Hughes Charmayne Mary Lee, Zhang Yan, Pourhossein Ali, Jurasova Terezia
Age-Appropriate Human-Machine Systems, Institute of Psychology and Ergonomics, Technische Universität Berlin, Berlin, Germany.
Front Aging. 2025 Apr 22;6:1501168. doi: 10.3389/fragi.2025.1501168. eCollection 2025.
Physical frailty is a pressing public health issue that significantly increases the risk of disability, hospitalization, and mortality. Early and accurate detection of frailty is essential for timely intervention, reducing its widespread impact on healthcare systems, social support networks, and economic stability.
This study aimed to classify frailty status into binary (frail vs. non-frail) and multi-class (frail vs. pre-frail vs. non-frail) categories. The goal was to detect and classify frailty status at a specific point in time. Model development and internal validation were conducted using data from wave 8 of the English Longitudinal Study of Ageing (ELSA), with external validation using wave 6 data to assess model generalizability.
Nine classification algorithms, including Logistic Regression, Random Forest, K-nearest Neighbor, Gradient Boosting, AdaBoost, XGBoost, LightGBM, CatBoost, and Multi-Layer Perceptron, were evaluated and their performance compared.

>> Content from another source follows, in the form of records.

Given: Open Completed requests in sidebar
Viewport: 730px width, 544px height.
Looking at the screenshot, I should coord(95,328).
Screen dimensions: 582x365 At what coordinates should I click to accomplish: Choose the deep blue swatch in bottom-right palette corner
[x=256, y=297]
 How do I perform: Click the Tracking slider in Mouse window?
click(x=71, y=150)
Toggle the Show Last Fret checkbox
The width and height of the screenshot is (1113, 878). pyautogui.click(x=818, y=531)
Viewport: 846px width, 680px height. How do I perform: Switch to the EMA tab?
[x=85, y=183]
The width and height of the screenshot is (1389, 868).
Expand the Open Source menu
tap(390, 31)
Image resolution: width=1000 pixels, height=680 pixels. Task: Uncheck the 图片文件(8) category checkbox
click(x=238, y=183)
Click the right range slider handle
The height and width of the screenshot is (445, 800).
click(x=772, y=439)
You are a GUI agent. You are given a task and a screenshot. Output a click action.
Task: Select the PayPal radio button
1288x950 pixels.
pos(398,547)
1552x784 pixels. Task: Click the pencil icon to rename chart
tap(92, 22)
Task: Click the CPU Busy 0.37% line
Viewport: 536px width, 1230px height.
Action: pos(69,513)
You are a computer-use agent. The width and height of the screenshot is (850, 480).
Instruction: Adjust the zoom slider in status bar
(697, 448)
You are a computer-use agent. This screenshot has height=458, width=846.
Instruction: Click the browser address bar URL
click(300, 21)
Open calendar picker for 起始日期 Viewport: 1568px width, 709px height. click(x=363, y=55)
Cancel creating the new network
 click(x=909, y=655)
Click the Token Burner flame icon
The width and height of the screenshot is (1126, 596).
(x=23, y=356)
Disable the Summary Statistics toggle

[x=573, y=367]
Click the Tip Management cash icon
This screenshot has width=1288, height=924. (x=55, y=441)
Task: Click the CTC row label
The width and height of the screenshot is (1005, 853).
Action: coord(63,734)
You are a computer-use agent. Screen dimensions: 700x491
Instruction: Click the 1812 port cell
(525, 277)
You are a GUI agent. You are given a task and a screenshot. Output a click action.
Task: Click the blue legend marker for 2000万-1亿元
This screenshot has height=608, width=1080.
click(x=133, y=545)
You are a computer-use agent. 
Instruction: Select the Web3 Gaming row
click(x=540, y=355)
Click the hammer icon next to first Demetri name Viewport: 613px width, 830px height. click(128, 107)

CatBoost demonstrated the best overall performance in binary classification, achieving high recall (0.951), balanced accuracy (0.928), and the lowest Brier score (0.049) on the internal validation set, and maintaining strong performance externally with a recall of 0.950, balanced accuracy of 0.913, and F1-score of 0.951. Multi-class classification was more challenging, with Gradient Boosting emerging as the top model, achieving the highest recall (0.666) and precision (0.663) on the external validation set, with a strong F1-score (0.664) and reasonable calibration (Brier Score = 0.223).
Machine learning algorithms show promise for the detection of current frailty status, particularly in binary classification. However, distinguishing between frailty subcategories remains challenging, highlighting the need for improved models and feature selection strategies to enhance multi-class classification accuracy.
身体虚弱是一个紧迫的公共卫生问题,会显著增加残疾、住院和死亡风险。早期准确检测虚弱对于及时干预至关重要,可减少其对医疗系统、社会支持网络和经济稳定的广泛影响。
本研究旨在将虚弱状态分为二元类别(虚弱与非虚弱)和多类别(虚弱与脆弱前期与非虚弱)。目标是在特定时间点检测并分类虚弱状态。使用英国老年纵向研究(ELSA)第8波的数据进行模型开发和内部验证,使用第6波数据进行外部验证以评估模型的通用性。
评估了九种分类算法,包括逻辑回归、随机森林、K近邻、梯度提升、AdaBoost、XGBoost、LightGBM、CatBoost和多层感知器,并比较了它们的性能。
CatBoost在二元分类中表现出最佳的整体性能,在内部验证集上实现了高召回率(0.951)、平衡准确率(0.928)和最低布里尔分数(0.049),在外部验证中也保持了强劲性能,召回率为0.950,平衡准确率为0.913,F1分数为0.951。多类别分类更具挑战性,梯度提升成为顶级模型,在外部验证集上实现了最高召回率(0.666)和精确率(0.663),F1分数较高(0.664)且校准合理(布里尔分数 = 0.223)。
机器学习算法在检测当前虚弱状态方面显示出前景,特别是在二元分类中。然而,区分虚弱亚类仍然具有挑战性,这突出了需要改进模型和特征选择策略以提高多类别分类准确性。